---------- Source document ----------
In 1976, a stage adaptation of The Point! was presented at the Mermaid Theatre in London. It was revived the following year, featuring Davy Jones and Micky Dolenz, both former members of the band The Monkees and long-time friends of Nilsson. To accommodate the expansion of The Point! to a full-length musical, other Nilsson songs from various points in his career were incorporated. An original cast album was released in the United Kingdom by MCA. A CD version was released by Varèse Sarabande on July 1, 2016, under license from Geffen, which controls the MCA Records catalogue via Universal Music.

===London credits===
====1976 Cast====
- Wayne Sleep as Oblio
- Bernard Miles as The King
- Colin Bennett as The Count
- Ken Caswell as Count's Kid, The Pointed Man
- Cristina Avery as Count's Lady, The Pointed Man
- Jo Warne as Oblio's Mum, Balloon Lady
- Roy Sampson as Oblio's Dad, The Leafman
- Paul Aylett as Arrow
- Raymond Skipp as The Pointed Man
- Oscar James as The Rockman
- Peggy Ann Jones as Balloon Lady
- Alan Bodenham as Balloon Man
- Richard Merson as New Bird

====1977 Cast====
- Davy Jones as Oblio
- Micky Dolenz as Count's Kid, The Leafman
- Colin Bennett as The Count
- David Claridge as Arrow
- Veronica Clifford as Oblio's Mum, Balloon Lady
- Noel Howlett as The King
- Julia Lewis as Oblio's Girlfriend
- Clovissa Newcombe as Count's Lady, The Pointed Man
- Mark Penfold as The Pointed Man
- Felix Rice as The Rockman
- Chrissy Roberts as Balloon Lady
- Denny Ryder as The Pointed Man
- Roy Sampson as Oblio's Dad
- Gary Taylor as Balloon Man, New Bird

Backing vocals were provided by Anna Macleod, Richard Barnes, and Jean Gilbert.

====Crew====
- Directed by Ron Pember (1976), Colin Bennett (1977)
----------
Write out the passage from the London stage production text word for word, from "In 1976, a stage" up to and including "via Universal Music.". Rely only on the text about the London stage production of The Point!, and on nothing else.
---------- Stored data ----------
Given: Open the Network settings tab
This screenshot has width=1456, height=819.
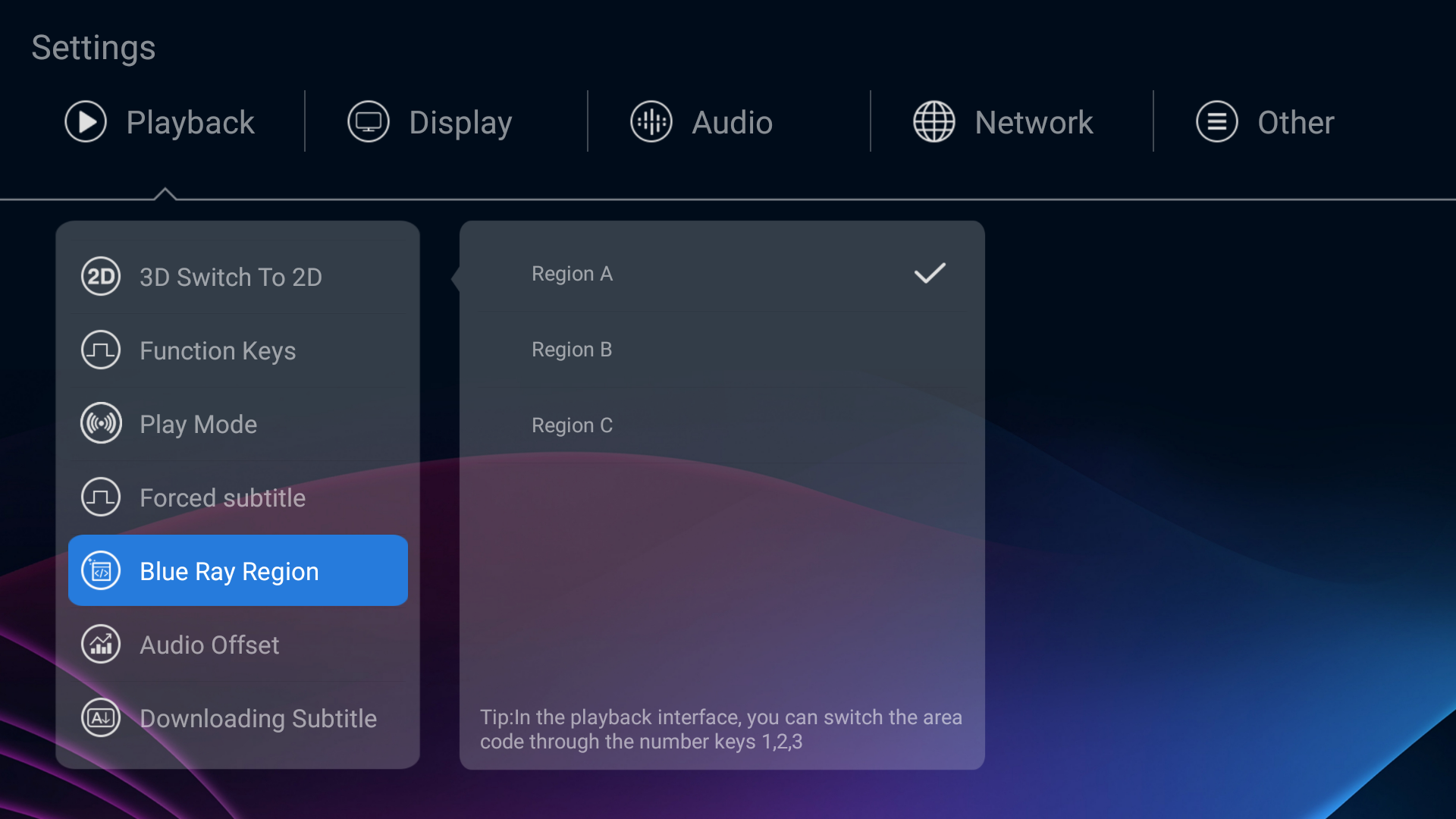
----------
• _Exercise solution_:
In 1976, a stage adaptation of The Point! was presented at the Mermaid Theatre in London. It was revived the following year, featuring Davy Jones and Micky Dolenz, both former members of the band The Monkees and long-time friends of Nilsson. To accommodate the expansion of The Point! to a full-length musical, other Nilsson songs from various points in his career were incorporated. An original cast album was released in the United Kingdom by MCA. A CD version was released by Varèse Sarabande on July 1, 2016, under license from Geffen, which controls the MCA Records catalogue via Universal Music.